Educating Omand - Gap Year: David Sylvian

Yellow and white shaded background with some kind of medal/mandala onEducating Omand in green on an orange postage stamp on a brown envelope with a black postmark and a rubber stamp that says Gap Year

For Educating Omand, Susan Omand has been listening to music that she missed out on first time round. This year, our team of writers suggest albums for her to listen to in Educating Omand: Gap Year. This week, it's Gone To Earth, suggested by Ren Zelen ...

Find the full list of albums for Educating Omand's Gap Year here

Ooh, sneaky Ms Zelen, landing me with a double album for my final* #EducatingOmand listen of Gap Year. I’d head of David Sylvian of course, Japan were HUUUGE in the fledgling New Romantics scene of the early 80s before he went off on his own, but I’d never listened to any of his albums. This collection is his second solo(ish) album release - I say solo-ish because titans of prog Robert Fripp and Bill Nelson both have a hand in writing and performing some of the tracks.

As I said, this is a double album and it really is a listen of two halves, the first two sides having lyrics and sides 3 and 4 being purely instrumental ambience.

Taking the Veil starts off side one of the album and immediately reminds me of To Cut A Long Story Short by Spandau Ballet, which came out six years earlier. It’s also one of only two singles off the album, the other being Silver Moon, but I must admit I don’t remember it. [Little wonder as it only got to no 53 in the UK charts - Ed].

Laughter and Forgetting is next and it’s probably my favourite of the vocals tracks (and not just because it’s short), the piano and brass lending a very laid back jazzy feel to Sylvian’s instantly recognisable voice.

The soundscaping and hefty percussion on Before the Bullfight, is quite epic to begin with, the brass picking up the Spanish sound and bullfighting atmosphere. However, at over nine minutes long, I must admit I found myself tuning out after a while.

The title track ends side one and Fripp’s influence is most definitely to the fore with the dissonant, muddy guitars and almost backward sounding samples lending a real discombobulation.

This “other-worldly” feel continues with side 2’s opener Wave. However, I just found it unsettling and not in a good way as there was too much going on here for me; it was too fractured - it felt neither jazzy nor deliberately clashing, it was just incohesive for another interminable 9 minutes. Sorry, Ren.

River Man comes next and the bassline really reminds me of the start of the late 70’s song Walking On the Moon by the Police, the rhythm and cadence of that two note repetition is an exact match. Unfortunately, that put me off the rest of the song as my head was insistent on singing the Police lyrics.

Silver Moon rounds off side two and was the second single off the album, reaching the heady heights of number 83 in the UK charts [now now, snarky - Ed] with a very middle of the road sounding track that did little to inspire I’m afraid - not even the oh so 80s saxophone solo.
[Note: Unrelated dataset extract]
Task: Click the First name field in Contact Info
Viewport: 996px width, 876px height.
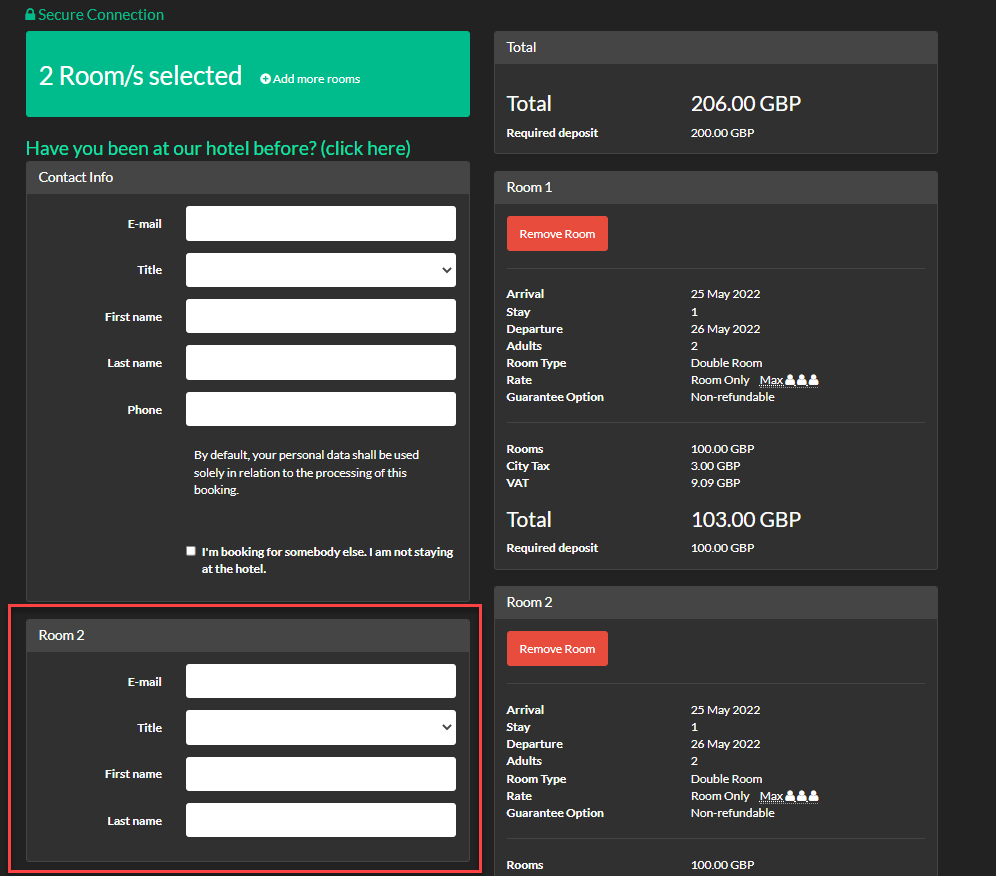Action: 320,316
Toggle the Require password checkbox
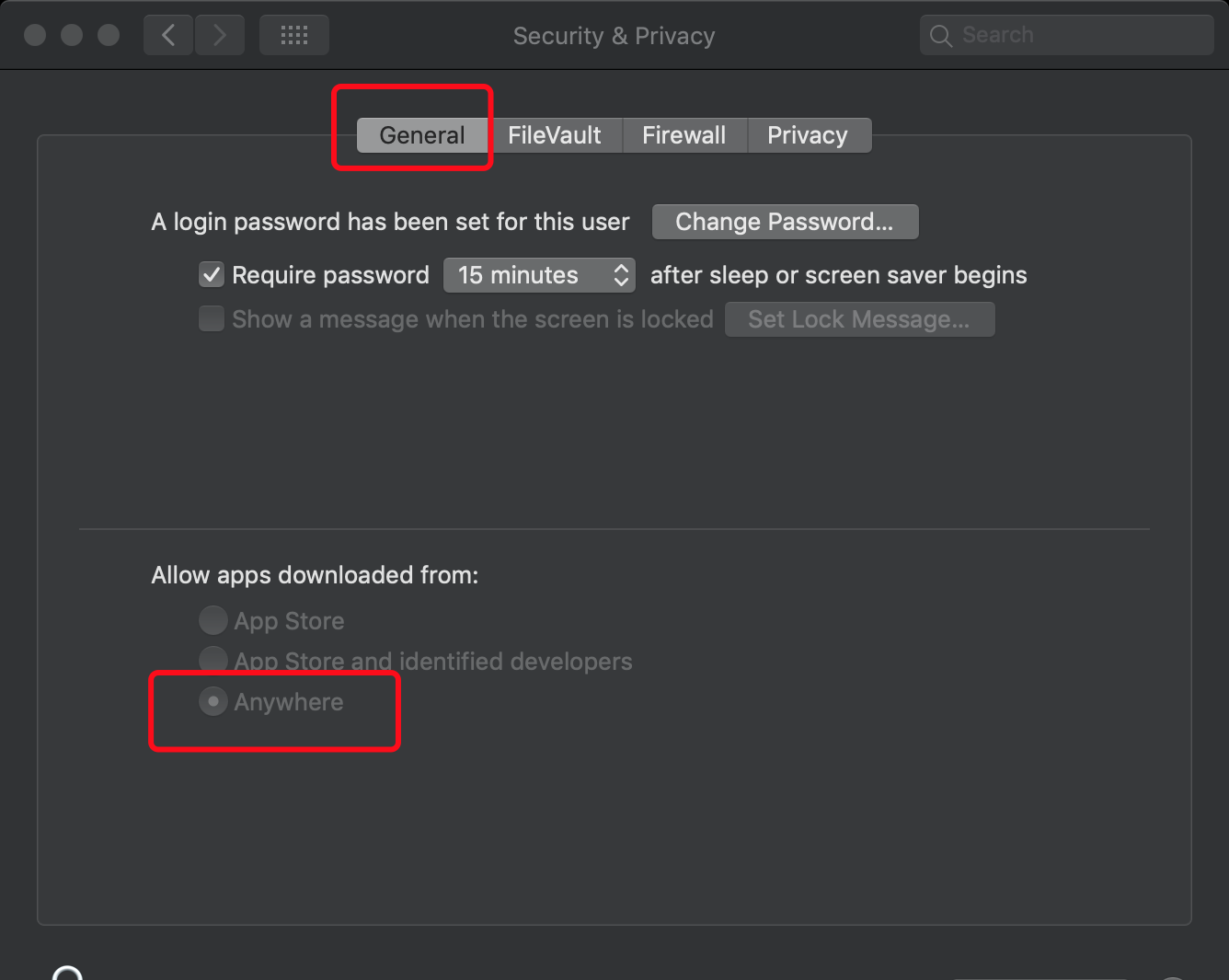Image resolution: width=1229 pixels, height=980 pixels. coord(212,274)
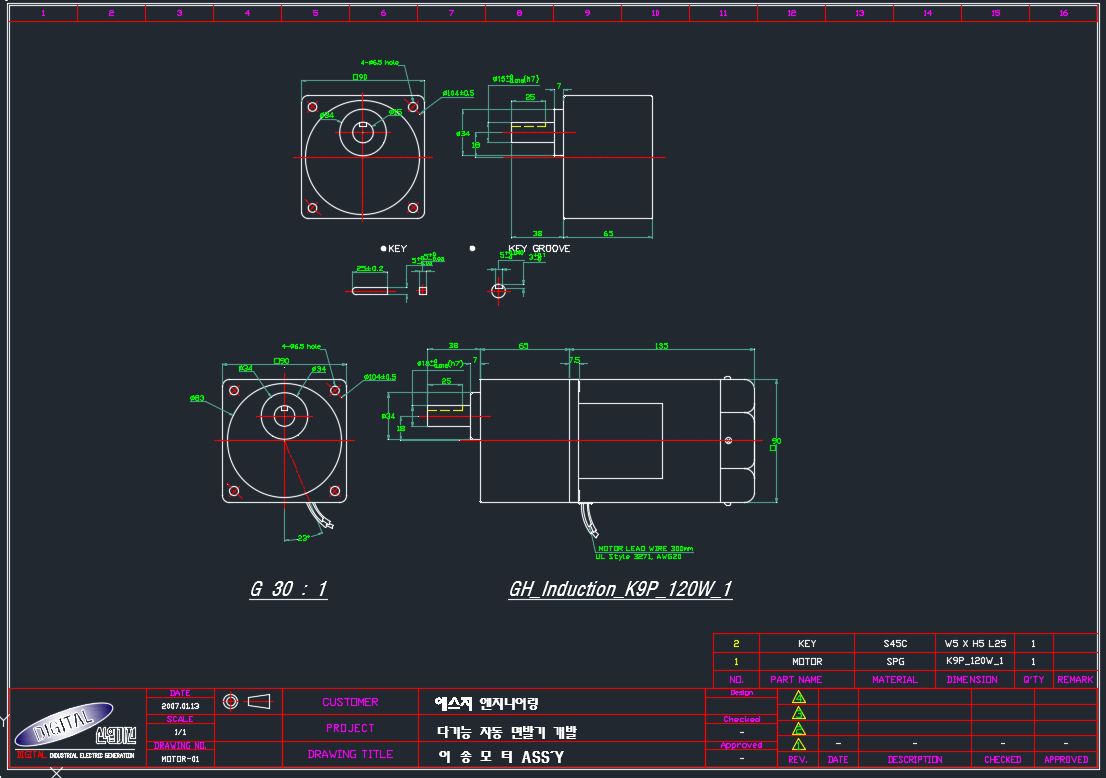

And that’s really how I felt about the first record in total. I didn’t hate it, far from it, but it just didn’t hook me as it maybe should have. Maybe I wasn’t in the right humour for it but I think it’s maybe more because I’m late to the party and/or lack the nostalgia aspect [see Susan’s review of The Goonies on our twin site at The DreamCage for a case in point - Ed] but I felt like Sylvian was trying too hard to be different and cool which made it not cool for me.

However, as I said at the start, this is a double album and sides three and four drop the vocals and song structure for ten tracks of mesmerizing experimental instrumental works. If you’ve been following our TTND articles this year, you’ll know that I’m pretty obsessed by The Orb and I can definitely hear the roots of the electronic ambience that they and their ilk perpetuated into the 90s, just stick a drum machine under it and you’re sorted. Flippancy aside, I far preferred this second half. I won’t describe each song separately as there is very little stand out differentiation between tracks - apart from A Bird Of Prey Vanishes Into a Bright Blue Cloudless Sky where the prayer-bell-like sound is hypnotic. Otherwise, this is 40-odd minutes of music you can stick on headphones and drift away to. It’s effortless while not being annoying and it doesn’t sound like a backing track where vocals have been removed as these things sometimes can. However, it didn’t “paint pictures in my head” as I was hoping it might. It was, however, a pleasant wash of noise and I likely will listen to the second record in the set again as wallpaper.

Am I educated though? Surprisingly, yes, I think I actually am. Not in the “wow” mindblown way that I was expecting, but more in an “I now know what I’m missing” way and I’m safe in the knowledge that I can fill the David Sylvian gap with other things already in my music portmanteau.